The Exact Requirement Under Clause 3(i)(b)

Clause 3(i)(b) of the Companies (Auditor's Report) Order, 2020 casts a specific reporting obligation on the statutory auditor. The auditor is required to examine and report on the following three elements:

  1. Whether Property, Plant and Equipment have been physically verified by the management at reasonable intervals
  2. Whether the frequency of such verification is appropriate, keeping in mind the size of the company and the nature of its assets
  3. Whether any material discrepancies discovered during such verification have been duly accounted for in the books of account

Key Insight: The legislative focus of Clause 3(i)(b) is squarely on the effectiveness and regularity of the physical verification process — not on the tools or technology employed to carry it out.

The Order does not prescribe any specific methodology. It neither directs companies to conduct manual verification nor does it call for the use of any digital identification system. The determination of how verification is conducted remains entirely within the domain of management discretion.

What the auditor is tasked with evaluating is whether the process, regardless of its form, is capable of:

  • Accurately identifying and locating assets
  • Detecting material discrepancies between the Fixed Asset Register and the actual physical position
  • Generating reliable evidence that can support financial reporting

Asset Tagging: A Useful Tool, Not a Compliance Destination

The Common Misconception

A significant number of organisations operate under the assumption that deploying QR codes, affixing barcodes, or installing RFID readers on their fixed assets automatically translates into CARO compliance. This assumption, while understandable, is fundamentally incorrect.
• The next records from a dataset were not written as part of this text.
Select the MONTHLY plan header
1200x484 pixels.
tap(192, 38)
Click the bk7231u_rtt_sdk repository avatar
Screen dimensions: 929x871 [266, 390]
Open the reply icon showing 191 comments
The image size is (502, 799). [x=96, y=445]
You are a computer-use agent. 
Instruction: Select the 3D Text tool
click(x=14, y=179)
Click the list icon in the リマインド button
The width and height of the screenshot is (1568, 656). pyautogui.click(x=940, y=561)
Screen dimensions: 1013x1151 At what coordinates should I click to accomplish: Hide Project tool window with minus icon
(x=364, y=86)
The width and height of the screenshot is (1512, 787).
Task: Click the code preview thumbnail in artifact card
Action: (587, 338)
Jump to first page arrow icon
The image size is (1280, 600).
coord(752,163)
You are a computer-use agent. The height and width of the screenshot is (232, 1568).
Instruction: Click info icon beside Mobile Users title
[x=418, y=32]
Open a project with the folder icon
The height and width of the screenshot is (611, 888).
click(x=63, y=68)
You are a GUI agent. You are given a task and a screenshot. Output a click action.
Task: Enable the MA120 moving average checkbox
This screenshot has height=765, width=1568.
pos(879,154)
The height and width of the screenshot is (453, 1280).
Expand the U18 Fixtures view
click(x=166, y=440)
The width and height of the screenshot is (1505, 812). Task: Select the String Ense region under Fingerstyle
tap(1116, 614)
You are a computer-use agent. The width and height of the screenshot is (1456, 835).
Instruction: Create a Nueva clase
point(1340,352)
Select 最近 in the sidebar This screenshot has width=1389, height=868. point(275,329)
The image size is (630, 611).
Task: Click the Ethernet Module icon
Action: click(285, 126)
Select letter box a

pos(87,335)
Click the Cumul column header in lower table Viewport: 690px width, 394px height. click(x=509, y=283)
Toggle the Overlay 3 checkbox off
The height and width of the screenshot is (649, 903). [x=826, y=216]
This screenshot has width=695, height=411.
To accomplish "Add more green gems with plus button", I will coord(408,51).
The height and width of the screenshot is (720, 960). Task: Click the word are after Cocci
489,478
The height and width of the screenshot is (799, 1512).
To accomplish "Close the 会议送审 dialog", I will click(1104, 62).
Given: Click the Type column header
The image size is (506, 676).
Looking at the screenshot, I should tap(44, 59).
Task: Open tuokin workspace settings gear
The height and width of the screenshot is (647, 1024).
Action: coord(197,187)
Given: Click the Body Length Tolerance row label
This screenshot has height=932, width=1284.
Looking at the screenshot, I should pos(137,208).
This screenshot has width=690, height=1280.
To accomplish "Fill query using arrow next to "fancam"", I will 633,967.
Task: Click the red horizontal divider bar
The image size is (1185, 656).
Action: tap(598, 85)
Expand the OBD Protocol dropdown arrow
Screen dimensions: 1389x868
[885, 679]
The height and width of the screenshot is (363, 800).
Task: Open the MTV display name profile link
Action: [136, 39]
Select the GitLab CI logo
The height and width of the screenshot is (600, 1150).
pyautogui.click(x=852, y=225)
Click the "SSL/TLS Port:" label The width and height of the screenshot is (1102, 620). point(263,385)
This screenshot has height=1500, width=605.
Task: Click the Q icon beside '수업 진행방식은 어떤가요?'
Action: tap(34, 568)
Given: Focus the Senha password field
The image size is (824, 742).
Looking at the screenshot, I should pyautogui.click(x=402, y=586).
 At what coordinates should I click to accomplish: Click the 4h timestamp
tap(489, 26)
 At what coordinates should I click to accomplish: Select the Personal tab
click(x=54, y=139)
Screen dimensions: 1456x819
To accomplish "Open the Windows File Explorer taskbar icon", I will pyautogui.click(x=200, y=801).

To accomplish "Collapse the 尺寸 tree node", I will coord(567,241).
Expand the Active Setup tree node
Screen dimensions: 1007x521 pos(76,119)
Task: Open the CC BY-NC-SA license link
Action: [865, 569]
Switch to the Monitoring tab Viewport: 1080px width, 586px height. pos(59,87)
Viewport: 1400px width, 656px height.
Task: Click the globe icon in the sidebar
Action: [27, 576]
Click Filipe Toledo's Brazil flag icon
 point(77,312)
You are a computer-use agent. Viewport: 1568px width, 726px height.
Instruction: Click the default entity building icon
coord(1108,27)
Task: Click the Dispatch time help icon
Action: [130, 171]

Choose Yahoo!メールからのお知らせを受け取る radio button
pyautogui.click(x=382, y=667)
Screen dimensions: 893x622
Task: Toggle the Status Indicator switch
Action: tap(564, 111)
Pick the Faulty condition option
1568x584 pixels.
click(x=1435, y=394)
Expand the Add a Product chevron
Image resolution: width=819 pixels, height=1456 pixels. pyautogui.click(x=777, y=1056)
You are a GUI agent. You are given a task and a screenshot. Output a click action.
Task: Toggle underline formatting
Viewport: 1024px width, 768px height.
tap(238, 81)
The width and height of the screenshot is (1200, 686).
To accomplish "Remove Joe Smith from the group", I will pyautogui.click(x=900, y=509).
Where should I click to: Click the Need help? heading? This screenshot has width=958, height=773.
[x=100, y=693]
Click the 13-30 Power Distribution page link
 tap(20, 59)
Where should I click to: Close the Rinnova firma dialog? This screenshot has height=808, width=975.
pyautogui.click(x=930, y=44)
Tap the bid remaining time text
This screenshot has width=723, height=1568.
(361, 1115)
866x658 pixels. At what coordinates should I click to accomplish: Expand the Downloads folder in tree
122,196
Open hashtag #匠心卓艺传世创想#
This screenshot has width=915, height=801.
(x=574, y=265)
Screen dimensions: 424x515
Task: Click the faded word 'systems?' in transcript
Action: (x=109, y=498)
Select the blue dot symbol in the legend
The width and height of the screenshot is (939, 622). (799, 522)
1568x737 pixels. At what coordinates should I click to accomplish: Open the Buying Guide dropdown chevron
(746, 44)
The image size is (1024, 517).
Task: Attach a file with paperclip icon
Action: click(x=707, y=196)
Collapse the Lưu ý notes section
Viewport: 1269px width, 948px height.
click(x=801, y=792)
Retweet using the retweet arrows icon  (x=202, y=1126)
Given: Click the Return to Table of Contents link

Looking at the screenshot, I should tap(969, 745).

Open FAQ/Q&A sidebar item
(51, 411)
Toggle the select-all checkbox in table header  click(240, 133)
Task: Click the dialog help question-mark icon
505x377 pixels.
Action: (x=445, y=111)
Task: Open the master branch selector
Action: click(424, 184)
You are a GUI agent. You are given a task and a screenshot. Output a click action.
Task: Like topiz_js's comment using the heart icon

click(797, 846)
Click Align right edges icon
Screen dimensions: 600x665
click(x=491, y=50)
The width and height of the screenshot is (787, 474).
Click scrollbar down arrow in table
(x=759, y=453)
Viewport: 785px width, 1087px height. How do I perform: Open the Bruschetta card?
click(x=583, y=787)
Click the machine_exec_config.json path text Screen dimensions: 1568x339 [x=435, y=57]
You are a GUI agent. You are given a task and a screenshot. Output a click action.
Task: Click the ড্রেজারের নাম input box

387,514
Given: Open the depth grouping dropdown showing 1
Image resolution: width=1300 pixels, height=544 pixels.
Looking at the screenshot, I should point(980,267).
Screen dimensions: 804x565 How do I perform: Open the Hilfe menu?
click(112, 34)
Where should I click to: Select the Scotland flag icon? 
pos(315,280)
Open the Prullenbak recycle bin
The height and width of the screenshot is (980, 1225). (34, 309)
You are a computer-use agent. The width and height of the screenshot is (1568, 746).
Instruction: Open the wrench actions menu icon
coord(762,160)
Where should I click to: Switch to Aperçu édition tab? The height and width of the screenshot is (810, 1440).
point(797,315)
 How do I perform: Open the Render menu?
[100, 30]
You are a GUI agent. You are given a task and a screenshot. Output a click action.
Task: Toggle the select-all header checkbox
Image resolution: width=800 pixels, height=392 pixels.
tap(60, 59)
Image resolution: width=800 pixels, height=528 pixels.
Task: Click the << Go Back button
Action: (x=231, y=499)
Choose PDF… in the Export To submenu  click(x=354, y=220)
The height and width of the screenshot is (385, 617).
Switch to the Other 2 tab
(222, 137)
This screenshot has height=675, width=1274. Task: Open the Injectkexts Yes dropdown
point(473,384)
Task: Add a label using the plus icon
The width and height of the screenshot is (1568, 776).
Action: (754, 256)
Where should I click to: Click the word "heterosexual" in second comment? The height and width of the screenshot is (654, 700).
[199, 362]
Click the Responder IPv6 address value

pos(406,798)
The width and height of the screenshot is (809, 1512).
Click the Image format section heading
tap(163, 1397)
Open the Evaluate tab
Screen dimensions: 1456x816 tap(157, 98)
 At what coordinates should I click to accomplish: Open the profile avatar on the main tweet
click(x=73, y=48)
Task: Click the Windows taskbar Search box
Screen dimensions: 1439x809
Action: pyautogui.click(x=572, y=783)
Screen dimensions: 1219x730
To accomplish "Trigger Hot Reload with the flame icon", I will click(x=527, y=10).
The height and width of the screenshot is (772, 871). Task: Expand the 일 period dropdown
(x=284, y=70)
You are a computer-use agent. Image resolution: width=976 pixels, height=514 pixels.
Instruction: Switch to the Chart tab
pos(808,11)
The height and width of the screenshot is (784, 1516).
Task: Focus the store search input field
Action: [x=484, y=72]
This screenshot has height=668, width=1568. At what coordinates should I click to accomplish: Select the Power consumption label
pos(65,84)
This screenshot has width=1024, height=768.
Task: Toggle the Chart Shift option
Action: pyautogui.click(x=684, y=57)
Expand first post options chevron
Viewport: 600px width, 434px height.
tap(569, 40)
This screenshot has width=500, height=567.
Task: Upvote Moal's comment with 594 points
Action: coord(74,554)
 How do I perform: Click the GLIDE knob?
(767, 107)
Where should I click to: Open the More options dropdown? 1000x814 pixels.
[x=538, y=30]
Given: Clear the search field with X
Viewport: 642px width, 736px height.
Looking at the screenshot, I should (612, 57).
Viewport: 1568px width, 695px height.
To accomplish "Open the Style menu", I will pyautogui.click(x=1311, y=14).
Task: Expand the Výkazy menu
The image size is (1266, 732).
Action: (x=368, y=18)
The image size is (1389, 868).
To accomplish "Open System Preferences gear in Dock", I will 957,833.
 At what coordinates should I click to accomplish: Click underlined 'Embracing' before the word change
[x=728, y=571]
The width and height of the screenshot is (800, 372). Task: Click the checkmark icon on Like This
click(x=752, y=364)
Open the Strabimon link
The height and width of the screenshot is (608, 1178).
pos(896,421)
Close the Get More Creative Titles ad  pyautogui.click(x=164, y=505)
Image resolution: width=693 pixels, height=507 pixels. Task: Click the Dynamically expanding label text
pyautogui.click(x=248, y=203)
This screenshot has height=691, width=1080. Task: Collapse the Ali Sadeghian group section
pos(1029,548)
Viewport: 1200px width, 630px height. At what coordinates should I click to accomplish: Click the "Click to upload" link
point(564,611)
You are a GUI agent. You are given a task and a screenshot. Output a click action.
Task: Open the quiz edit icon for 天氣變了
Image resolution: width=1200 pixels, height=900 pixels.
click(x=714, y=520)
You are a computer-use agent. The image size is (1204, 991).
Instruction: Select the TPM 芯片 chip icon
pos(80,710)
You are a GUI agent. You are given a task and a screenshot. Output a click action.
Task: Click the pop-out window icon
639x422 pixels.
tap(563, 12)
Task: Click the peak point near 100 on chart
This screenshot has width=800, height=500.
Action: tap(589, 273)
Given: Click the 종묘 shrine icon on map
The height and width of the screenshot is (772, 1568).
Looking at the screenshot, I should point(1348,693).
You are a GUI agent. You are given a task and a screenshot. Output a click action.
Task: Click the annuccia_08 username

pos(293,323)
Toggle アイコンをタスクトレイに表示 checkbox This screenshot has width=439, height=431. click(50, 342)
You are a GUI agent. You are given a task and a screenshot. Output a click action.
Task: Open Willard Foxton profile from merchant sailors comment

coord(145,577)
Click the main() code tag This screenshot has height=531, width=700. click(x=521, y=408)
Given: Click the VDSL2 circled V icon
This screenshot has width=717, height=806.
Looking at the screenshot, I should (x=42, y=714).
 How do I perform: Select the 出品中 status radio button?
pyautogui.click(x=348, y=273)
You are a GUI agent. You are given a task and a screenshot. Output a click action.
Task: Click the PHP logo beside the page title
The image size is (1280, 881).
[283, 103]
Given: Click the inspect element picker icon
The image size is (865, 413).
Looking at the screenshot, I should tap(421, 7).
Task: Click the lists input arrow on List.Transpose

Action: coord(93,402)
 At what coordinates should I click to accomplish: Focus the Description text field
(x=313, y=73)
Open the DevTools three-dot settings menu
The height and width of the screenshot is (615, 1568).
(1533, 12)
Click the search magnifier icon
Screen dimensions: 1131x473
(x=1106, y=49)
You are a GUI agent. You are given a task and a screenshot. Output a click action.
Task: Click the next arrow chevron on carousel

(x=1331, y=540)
A QR code is, at its core, a unique identifier. It encodes specific information — typically an asset number or description — and allows that information to be retrieved quickly through a scanner. Nothing more, nothing less.

Consider a scenario where Mr. Sharma, the finance head of a mid-sized manufacturing company, instructs his team to tag all 1,200 assets across three plant locations before the statutory audit. Every machine, vehicle, and piece of equipment is assigned a scannable QR label. The Fixed Asset Register is updated to reflect each tag number.

On the surface, this appears thorough. However, if the underlying Fixed Asset Register already contains:

  • Duplicate entries for assets acquired in different financial years
  • Incorrect location mapping — assets recorded under one plant but physically present at another
  • Assets that have been disposed of but never removed from the register
  • Missing serial numbers or descriptions that do not correspond to actual equipment on the ground

...then affixing a QR tag to each asset does not cure any of these deficiencies. The register remains inaccurate. The discrepancies remain undetected. And the organisation remains non-compliant in the eyes of CARO 2020, irrespective of how sophisticated its tagging system appears.

What Tagging Can and Cannot Do

Aspect Asset Tagging Capability
Unique asset identification ✅ Yes
Faster scanning during verification ✅ Yes
Correction of duplicate entries in Fixed Asset Register ❌ No
Detection of missing or disposed assets ❌ No (without prior verification)
Ensuring accuracy of asset descriptions and locations ❌ No
Standalone CARO compliance ❌ No

The takeaway is clear: asset tagging improves efficiency; it does not guarantee accuracy.